DISSENTING OPINION BY
Judge PELLEGRINI.I respectfully dissent from the majority’s holding that a passenger of one bus *78injured crossing the street to transfer to another bus is not covered by the Motor Vehicle Financial Responsibility Act.1
In Utica Mutual Insurance Company v. Contrisciane, 504 Pa. 328, 473 A.2d 1005 (1984), our Supreme Court held that a person was “occupying” his insured vehicle when he was struck and killed by an uninsured vehicle after leaving his car to walk over to a patrol car with his driver’s information as directed by a police officer. In doing so, our Supreme Court adopted a four-prong test to determine whether a claimant “occupies” a vehicle so that he is covered by uninsured motorist coverage. The test is whether:
(1) there is a causal relation or connection between the injury and the use of the insured vehicle;
(2) the person asserting coverage must be in a reasonably close geographic proximity to the insured vehicle, although the person need not be actually touching it;
(3) the person must be vehicle oriented rather than highway or sidewalk oriented at the time; and
(4) the person must also be engaged in a transaction essential to the use of the vehicle at the time.
Contrisciane, 504 Pa. at 335, 473 A.2d at 1009.
In Adeyward-I v. Pennsylvania Financial Responsibility Assigned Claims Plan, 167 Pa.Cmwlth. 450, 648 A.2d 589 (1994), a case on point with this one, a plaintiff was transferring from one bus to another on a street and was struck and injured by an uninsured car. This Court adopted the trial court’s opinion upholding uninsured motorist benefits as well as first party benefits against SEPTA. In Southeastern Pennsylvania Transp. Authority v. Dunham, 668 A.2d 272 (Pa.Cmwlth.1995), we explained our reasoning in Adeyward-I stating that there was geographical and temporal proximity of the first SEPTA bus from which the passenger Adeyward exited to go to the second SEPTA bus which he intended to transfer en route home. We stated that Adeyward was still “vehicle rather than highway or sidewalk oriented” at the time he was injured. In applying the Contrisciane rationale, we found an unbroken causal connection and continuum between Adeyward’s act of disembarking from the first vehicle and attempting to board the second vehicle, thereby rendering Adeyward still an “occupant” of SEPTA vehicles when injured.2
The majority reverses Adeyward-I finding that it is distinguishable from Contris-ciane because Contrisciane had left his vehicle, planned on returning to the same vehicle, and had a legal duty to leave to cooperate with the police while Adeyward was not required to do so. However, planning on returning to the same vehicle or the reason that a person left the vehicle is not part of the Contrisciane test. Applying the Contrisciane test to the facts in this case:
(1) there is a causal relation or connection between the injury and the use of *79the insured vehicle because Jones-Molina was crossing the street from one insured vehicle to another;
(2) there is no dispute there is a reasonably close geographic proximity to the insured vehicle;
(3) Jones-Molina was vehicle oriented rather than highway or sidewalk oriented at the time of the injury because she was crossing the street to get on the bus; and
(4) in crossing the street, Jones-Molina was engaged in a transaction essential to the use of the vehicle at the time.

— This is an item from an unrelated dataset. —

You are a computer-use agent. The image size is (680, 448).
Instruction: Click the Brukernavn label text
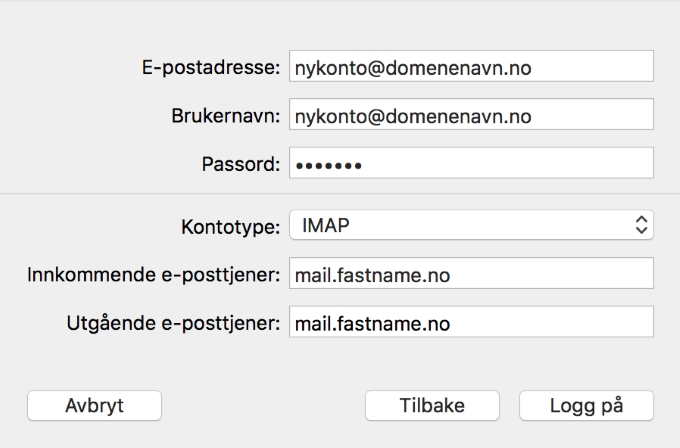(x=226, y=116)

Because Adeyward-I is an accurate application of Contrisciane and is indistinguishable from that case, I would affirm the trial court and hold that Jones-Molina is entitled to first party benefits under the MVFRL.
Accordingly, I respectfully dissent.
. Act of Feb. 12, 1984, P.L. 26, No. 11, as amended, 75 Pa.C.S. §§ 1701-1799.7 (the "MVFRL”).
. See also Frain v. Keystone Insurance Company, 433 Pa.Super. 462, 640 A.2d 1352 (1994) (holding that Mrs. Frain was "occupying” her friend's parked car when she stumbled over flowerbeds and sustained injuries to avoid being run over by oncoming tractor trailer before entering friend’s car); Fisher v. Harleysville Insurance Company, 423 Pa.Super. 362, 621 A.2d 158 (1993), allocator denied, 536 Pa. 624, 637 A.2d 285 (1993) (minor was "occupant” of friend's truck while minor was unloading hunting rifle in front of truck in preparation to enter truck and was struck by oncoming vehicle).